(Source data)

::::::::::

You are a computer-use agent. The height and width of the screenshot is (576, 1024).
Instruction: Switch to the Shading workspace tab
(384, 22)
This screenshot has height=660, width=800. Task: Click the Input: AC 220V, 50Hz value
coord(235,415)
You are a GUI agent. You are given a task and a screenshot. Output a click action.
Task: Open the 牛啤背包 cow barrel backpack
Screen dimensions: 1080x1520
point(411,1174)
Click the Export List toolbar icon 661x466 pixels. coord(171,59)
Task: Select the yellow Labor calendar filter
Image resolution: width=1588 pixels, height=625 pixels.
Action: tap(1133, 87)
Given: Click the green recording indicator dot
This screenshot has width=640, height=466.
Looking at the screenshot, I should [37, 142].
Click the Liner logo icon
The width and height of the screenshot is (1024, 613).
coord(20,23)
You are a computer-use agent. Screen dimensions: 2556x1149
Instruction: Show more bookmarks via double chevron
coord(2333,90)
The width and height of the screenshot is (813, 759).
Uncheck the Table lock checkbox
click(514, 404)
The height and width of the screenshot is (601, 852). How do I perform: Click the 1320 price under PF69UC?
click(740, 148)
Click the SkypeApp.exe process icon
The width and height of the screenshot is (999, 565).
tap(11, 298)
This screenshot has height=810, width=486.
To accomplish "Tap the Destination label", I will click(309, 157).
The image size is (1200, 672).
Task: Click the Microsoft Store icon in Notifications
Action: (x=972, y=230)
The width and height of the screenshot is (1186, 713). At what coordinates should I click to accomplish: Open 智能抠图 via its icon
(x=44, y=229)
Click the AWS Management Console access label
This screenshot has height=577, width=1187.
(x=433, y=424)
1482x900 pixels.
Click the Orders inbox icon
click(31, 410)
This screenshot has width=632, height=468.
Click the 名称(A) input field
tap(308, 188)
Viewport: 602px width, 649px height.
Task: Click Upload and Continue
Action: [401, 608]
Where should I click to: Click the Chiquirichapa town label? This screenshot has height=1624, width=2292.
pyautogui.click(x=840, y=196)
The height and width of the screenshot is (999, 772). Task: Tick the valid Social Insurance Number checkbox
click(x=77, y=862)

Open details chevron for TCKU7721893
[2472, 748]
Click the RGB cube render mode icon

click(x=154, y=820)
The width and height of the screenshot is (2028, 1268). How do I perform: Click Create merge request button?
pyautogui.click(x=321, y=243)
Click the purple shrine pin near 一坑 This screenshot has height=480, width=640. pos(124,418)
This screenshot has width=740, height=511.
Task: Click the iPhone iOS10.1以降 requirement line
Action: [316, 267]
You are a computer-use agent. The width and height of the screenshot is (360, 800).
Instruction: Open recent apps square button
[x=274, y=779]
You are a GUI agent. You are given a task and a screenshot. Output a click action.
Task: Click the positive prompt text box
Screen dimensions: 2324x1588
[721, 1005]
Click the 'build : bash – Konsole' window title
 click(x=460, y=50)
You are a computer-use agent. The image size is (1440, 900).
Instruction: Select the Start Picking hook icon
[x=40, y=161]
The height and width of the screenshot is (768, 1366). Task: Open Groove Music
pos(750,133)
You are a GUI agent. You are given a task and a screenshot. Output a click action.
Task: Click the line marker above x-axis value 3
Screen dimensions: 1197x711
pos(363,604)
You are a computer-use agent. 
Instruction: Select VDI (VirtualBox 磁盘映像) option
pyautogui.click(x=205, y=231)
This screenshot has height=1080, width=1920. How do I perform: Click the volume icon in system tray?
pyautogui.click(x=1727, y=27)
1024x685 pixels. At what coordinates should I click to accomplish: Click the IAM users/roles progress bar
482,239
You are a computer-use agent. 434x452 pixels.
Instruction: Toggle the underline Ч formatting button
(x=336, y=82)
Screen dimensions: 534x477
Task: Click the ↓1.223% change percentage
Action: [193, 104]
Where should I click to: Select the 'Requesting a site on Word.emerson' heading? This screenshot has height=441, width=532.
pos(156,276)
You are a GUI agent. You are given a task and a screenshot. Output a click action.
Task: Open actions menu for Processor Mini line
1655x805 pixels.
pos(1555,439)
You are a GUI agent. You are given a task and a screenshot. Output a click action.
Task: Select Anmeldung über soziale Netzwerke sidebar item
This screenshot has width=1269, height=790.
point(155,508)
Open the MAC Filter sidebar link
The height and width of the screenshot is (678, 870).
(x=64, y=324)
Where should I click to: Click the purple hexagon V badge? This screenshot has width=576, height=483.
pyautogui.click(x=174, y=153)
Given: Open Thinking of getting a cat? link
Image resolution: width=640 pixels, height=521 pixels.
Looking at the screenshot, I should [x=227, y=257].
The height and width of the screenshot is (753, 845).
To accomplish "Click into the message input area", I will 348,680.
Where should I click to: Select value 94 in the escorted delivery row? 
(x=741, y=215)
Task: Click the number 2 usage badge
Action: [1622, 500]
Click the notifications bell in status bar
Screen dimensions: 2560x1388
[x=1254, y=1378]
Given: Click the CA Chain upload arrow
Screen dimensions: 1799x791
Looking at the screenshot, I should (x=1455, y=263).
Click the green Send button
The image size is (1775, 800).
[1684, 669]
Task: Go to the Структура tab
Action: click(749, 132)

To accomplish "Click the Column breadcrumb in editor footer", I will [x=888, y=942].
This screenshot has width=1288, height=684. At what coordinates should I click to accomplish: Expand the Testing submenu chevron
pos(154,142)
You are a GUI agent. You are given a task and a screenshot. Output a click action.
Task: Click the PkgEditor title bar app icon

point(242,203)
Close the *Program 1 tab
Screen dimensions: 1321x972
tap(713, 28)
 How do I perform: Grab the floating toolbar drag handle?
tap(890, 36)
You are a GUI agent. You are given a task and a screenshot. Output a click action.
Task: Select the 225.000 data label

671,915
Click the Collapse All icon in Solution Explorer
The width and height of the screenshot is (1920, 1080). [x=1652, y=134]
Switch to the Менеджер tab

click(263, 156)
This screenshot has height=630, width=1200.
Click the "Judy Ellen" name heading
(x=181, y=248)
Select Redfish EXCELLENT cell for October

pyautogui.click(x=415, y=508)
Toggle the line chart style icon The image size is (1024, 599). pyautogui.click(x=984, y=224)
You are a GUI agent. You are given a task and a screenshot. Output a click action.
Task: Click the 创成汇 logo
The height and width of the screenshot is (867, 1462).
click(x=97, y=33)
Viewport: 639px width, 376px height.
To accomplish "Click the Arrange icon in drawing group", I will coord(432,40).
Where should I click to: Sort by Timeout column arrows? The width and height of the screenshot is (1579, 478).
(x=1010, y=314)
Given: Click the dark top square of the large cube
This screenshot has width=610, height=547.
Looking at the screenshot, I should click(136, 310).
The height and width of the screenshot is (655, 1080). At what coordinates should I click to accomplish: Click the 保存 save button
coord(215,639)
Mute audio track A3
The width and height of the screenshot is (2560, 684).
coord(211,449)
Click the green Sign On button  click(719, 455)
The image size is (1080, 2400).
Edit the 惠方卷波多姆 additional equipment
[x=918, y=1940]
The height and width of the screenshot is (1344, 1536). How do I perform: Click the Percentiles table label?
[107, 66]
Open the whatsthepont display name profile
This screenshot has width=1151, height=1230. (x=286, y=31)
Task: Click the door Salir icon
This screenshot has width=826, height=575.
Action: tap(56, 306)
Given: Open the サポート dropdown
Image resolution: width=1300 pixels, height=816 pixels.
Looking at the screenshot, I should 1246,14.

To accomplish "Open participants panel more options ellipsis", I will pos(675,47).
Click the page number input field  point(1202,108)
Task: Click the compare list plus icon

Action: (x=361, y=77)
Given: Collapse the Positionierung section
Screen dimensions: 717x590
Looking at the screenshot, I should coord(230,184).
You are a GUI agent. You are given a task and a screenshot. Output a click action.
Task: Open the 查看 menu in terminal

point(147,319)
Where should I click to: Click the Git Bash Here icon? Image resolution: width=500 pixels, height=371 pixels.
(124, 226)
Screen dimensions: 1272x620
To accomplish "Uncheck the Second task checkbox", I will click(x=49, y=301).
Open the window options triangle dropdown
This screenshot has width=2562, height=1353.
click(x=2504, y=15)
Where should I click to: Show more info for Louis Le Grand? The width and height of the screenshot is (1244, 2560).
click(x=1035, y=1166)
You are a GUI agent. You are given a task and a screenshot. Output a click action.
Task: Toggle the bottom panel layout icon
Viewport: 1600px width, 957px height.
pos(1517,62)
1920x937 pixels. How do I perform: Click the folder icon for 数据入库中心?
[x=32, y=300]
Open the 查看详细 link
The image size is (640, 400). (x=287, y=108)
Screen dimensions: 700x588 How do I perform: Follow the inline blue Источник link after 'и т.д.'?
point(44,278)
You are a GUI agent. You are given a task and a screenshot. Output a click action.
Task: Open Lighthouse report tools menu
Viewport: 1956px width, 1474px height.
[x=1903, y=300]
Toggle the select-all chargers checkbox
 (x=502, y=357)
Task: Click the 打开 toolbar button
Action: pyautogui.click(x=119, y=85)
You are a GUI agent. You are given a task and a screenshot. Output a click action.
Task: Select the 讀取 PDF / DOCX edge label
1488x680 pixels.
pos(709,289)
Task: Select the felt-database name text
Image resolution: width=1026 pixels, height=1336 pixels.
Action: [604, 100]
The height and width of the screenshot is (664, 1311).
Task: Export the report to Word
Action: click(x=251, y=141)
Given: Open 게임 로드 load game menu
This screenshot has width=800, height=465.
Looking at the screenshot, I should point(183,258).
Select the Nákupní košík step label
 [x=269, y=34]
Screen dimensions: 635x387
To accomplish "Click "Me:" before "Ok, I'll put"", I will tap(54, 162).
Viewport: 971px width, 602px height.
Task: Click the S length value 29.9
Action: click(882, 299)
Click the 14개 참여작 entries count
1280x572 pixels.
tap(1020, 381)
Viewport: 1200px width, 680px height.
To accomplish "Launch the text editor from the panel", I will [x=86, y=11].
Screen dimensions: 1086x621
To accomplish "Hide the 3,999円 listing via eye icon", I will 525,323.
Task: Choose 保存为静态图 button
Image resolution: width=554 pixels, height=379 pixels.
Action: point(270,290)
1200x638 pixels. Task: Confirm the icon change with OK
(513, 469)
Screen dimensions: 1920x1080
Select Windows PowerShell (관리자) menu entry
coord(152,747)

::::::::::

_PROBLEM STATEMENT:_ Reproduce the lines of the source data above, from the line containing "Task: Select the yellow Labor calendar filter" through the line containing "Action: tap(1133, 87)", inclusive.

_ANSWER TO THE PROBLEM:_
Task: Select the yellow Labor calendar filter
Image resolution: width=1588 pixels, height=625 pixels.
Action: tap(1133, 87)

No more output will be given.